Just out of curiosity, when do you anticipate the sale leaseback to close, number one? And number two, does this include land, building, and building improvements or is there something else that I need to consider?
We anticipate closing, as of this time, probably some time in June. And your question regarding what is it, it's the entire facility, yes land, building improvements, everything.
Okay, in other words, machinery and office is going to be -- continuing to be on your balance sheet?
Okay, another one here. Your term debt dropped, what, five hundred and some thousand dollars ahead of your amortization. Can you talk to that a little bit? And I was a little bit surprised given that your interest expense seemed a little bit high. Am I missing something here?
Yes. I don't know what you're looking at because our term debt on our balance sheet on March 31, 2018, long-term piece is $3,036,000. And at December 31st it was $3,094,000.
Okay. Well, I must've made a mistake on that then, okay. Let's see. I see that the R&D expense was a bit higher. Are you expecting a little bit higher level this year than you had last year or is that just an anomaly?
Maybe it's an anomaly, but I can tell you that it's driven by the fact that our NXG product, all those prototypes and whatnot, were issued from the stock room into the engineering department.

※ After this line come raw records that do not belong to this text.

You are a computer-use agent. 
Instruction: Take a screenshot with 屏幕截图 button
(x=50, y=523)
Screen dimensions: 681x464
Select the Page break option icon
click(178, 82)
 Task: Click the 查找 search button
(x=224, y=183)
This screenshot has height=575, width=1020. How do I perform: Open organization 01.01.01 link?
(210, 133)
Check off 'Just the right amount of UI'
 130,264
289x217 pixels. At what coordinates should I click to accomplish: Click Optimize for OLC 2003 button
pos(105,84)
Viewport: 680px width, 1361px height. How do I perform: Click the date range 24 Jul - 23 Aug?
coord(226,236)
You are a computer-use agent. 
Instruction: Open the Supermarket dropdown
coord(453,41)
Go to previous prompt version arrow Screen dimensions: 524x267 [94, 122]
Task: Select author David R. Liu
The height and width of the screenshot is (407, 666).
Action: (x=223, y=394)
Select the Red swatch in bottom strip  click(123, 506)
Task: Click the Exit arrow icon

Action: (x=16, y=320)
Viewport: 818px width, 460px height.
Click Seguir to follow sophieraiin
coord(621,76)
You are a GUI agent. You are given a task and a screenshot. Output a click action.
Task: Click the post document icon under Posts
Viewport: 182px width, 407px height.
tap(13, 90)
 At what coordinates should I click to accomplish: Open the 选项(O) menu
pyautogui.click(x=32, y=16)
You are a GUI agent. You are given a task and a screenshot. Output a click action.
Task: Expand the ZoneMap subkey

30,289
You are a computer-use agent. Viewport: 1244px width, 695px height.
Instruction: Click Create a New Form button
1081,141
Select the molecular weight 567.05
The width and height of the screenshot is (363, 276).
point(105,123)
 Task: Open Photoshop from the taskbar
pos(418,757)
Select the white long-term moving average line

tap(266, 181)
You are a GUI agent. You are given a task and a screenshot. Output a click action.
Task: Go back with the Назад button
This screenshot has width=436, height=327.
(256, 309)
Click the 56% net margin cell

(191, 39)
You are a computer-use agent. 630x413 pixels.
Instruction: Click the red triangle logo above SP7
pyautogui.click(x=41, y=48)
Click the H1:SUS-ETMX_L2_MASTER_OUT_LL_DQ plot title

And I think we'll salvage some of that later and so you may see an anomaly the other direction in a later quarter. But if it's $50,000 one way or the other, it's a lot, you know.
Okay, sure. Finally, I noticed in scanning through the Q that you've changed the presentation in inventories. And I no longer see a reserve for slow-moving. Can you explain what reasoning went into removing that information?
Sure. It has to do with the way that the accounting pronouncements describe how you're supposed to value your inventory. You're supposed to value your inventory at net realizable value, so since you're supposed to present your inventory in net realizable value, by definition there should not be a reserve against it. So the “reserve” is netted into the various components above.
Yes, I could see that from looking at your year-end statement.
Okay, one more. And you indicated that manufacturing overhead is down. I'm a little bit curious how you do that because your absorption had to be down because your sales were down?
I'm not sure what you're referring to?
Okay, well I saw a -- when you're talking about --
We understand the construct of your question; we're just -- I don't know whether we're prepared to dig into the statements and parse out the overhead percentage as a percent -- we do it as a percentage of labor, and it winds up as a percentage of the direct labor, and so we'd have to dig into those numbers.
Yes, obviously that's pretty common.
Talk about it later. If you want to talk about that offline or something, we'd be willing to, but we're not --
I may do that, thank you. I appreciate that.
It's just we're not prepared to dig in -- I'd take like five or ten minutes just for us to figure it out probably, but [indiscernible].
Yes, I may do that later. Thank you, gentlemen.
I won't bother you anymore. Thank you.
Thank you. [Operator Instructions] Mr. Palle, there seems to be no other questions. I'll turn the floor back to you for any final comments.
Thank you very much for everyone participating, listening in. And have a great day, and have a great couple of months. We'll talk to you at the next investor conference call in June.
Thank you. This concludes today's teleconference. You may disconnect your lines at this time. Thank you for your participation.